> **THE PROBLEM**
Do any lines in the data below contain "each"? If so, copy every one of them.

> **GIVEN ENTRIES**

########################################

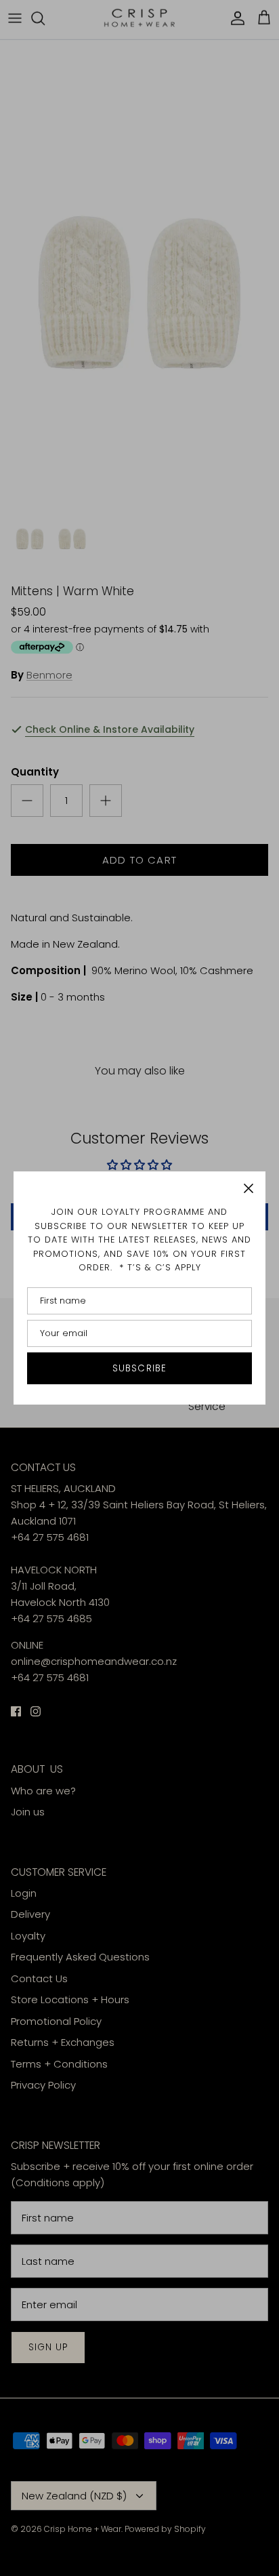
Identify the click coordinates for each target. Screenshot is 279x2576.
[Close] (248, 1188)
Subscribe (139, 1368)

########################################

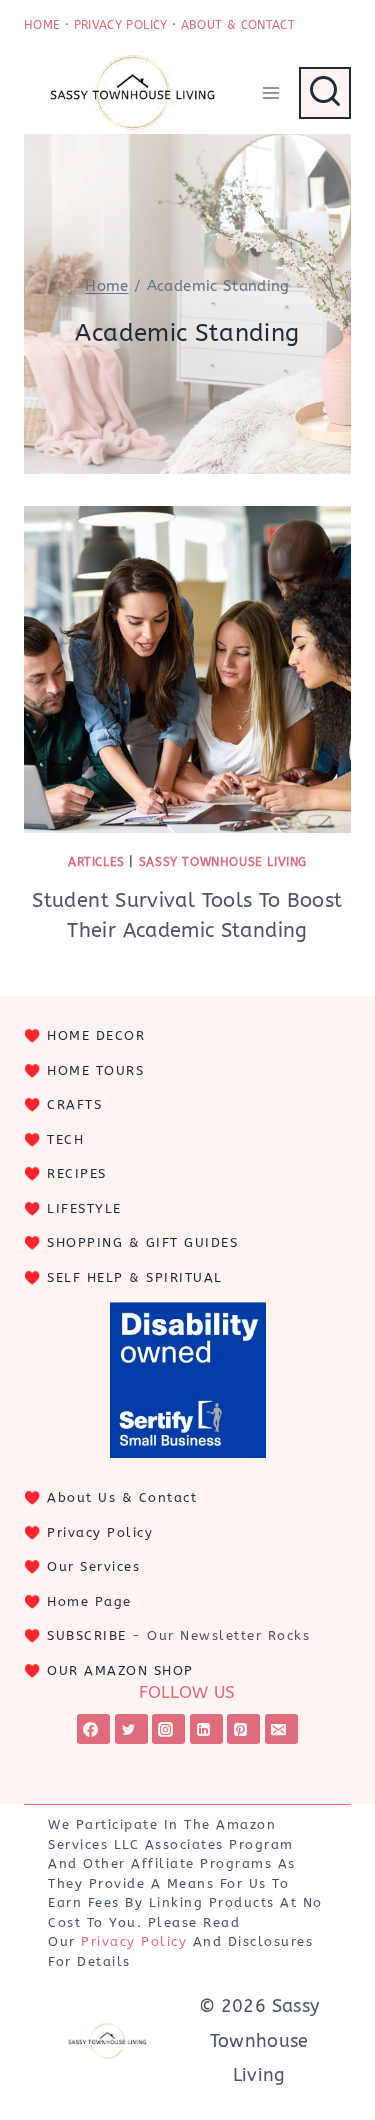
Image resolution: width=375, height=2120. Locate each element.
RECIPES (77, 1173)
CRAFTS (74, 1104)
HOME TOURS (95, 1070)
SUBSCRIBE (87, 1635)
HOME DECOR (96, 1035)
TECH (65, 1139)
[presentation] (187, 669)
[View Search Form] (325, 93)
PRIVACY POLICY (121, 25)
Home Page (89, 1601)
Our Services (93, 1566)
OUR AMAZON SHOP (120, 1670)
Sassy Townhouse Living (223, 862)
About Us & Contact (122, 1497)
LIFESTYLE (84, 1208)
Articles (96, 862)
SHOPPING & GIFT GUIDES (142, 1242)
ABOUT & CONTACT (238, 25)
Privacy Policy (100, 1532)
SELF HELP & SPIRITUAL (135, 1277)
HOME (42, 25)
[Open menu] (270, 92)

########################################

> **RESULT FOR THIS TASK**
Identify the click coordinates for each target. Screenshot is 279x2576.
Image resolution: width=375, height=2120. Locate each element.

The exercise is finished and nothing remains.